[Available data]
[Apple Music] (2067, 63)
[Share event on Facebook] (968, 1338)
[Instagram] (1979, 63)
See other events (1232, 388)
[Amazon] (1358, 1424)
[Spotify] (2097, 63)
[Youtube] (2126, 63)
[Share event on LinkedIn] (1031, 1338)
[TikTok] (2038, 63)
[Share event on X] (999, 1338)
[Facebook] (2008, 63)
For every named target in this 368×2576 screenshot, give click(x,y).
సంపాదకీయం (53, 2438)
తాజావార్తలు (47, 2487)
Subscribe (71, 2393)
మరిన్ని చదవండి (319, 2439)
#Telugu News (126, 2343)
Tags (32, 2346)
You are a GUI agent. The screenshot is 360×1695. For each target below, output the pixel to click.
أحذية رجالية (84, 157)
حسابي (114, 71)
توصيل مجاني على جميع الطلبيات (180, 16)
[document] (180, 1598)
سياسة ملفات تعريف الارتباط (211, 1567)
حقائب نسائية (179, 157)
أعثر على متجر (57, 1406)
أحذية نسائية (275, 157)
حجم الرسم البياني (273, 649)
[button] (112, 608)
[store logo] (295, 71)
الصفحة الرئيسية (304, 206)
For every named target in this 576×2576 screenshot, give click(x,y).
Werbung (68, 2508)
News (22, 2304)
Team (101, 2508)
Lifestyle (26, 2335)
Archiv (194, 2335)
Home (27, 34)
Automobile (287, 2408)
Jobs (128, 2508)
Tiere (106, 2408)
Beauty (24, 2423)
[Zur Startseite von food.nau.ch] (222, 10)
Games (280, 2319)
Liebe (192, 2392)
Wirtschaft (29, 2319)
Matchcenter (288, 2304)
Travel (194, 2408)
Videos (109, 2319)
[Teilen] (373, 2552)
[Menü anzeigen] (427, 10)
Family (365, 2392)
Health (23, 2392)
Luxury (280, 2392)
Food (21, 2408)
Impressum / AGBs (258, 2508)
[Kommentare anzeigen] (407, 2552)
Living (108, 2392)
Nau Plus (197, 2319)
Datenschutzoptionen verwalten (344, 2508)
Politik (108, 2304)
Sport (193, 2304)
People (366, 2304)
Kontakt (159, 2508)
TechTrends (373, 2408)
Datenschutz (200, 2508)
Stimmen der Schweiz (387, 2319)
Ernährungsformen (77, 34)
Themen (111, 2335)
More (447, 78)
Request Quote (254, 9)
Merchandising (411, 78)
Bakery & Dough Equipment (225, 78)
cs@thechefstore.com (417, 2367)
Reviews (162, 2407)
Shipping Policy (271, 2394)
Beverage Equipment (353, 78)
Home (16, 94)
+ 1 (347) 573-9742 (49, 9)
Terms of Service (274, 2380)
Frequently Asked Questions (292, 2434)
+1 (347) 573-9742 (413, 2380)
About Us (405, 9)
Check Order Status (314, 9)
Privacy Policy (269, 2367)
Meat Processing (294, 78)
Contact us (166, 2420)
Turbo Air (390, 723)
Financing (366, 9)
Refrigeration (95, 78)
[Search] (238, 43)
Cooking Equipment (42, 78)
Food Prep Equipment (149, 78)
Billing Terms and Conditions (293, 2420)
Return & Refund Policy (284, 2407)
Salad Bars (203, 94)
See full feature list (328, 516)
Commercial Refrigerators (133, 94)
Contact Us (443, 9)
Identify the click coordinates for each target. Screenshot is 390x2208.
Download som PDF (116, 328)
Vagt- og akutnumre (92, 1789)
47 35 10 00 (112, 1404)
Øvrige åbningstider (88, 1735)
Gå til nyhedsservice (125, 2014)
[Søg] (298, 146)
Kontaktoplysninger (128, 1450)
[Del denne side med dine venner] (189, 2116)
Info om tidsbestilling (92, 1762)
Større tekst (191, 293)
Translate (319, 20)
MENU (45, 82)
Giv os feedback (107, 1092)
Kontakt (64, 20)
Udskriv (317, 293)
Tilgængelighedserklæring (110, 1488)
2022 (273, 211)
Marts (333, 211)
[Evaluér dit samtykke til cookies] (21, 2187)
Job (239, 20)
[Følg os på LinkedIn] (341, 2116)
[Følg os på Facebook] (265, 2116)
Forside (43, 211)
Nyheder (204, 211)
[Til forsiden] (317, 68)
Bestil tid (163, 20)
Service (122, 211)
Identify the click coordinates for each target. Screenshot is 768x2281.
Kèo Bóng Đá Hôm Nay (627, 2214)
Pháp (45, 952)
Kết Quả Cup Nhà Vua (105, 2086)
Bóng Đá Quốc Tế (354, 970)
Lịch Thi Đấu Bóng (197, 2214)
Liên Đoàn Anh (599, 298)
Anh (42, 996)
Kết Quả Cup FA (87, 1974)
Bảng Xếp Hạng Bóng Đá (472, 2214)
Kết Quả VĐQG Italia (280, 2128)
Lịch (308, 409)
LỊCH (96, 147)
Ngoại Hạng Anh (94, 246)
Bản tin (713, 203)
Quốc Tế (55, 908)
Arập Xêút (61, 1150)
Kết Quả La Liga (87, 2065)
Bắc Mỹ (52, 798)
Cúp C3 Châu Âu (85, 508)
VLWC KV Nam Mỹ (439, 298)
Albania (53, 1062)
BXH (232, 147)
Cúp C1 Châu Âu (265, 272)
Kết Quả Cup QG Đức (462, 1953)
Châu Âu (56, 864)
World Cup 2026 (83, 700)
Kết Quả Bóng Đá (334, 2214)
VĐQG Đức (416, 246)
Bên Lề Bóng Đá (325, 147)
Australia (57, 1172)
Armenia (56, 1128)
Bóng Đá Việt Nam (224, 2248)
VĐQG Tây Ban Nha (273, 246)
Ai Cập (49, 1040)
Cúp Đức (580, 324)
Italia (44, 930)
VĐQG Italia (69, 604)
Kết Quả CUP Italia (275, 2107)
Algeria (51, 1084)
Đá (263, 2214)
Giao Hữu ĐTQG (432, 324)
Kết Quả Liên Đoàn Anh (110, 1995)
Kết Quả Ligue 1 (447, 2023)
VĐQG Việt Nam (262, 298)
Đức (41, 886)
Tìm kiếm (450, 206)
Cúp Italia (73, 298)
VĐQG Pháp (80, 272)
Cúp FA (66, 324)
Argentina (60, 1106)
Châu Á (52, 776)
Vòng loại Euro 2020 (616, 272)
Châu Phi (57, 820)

[Exercise goal] Where in the entries above does the word "this" appear? Copy each line that has it.

[Answer below]
For every named target in this 368×2576 screenshot, give click(x,y).
For every named target in this 576×2576 screenshot, give click(x,y).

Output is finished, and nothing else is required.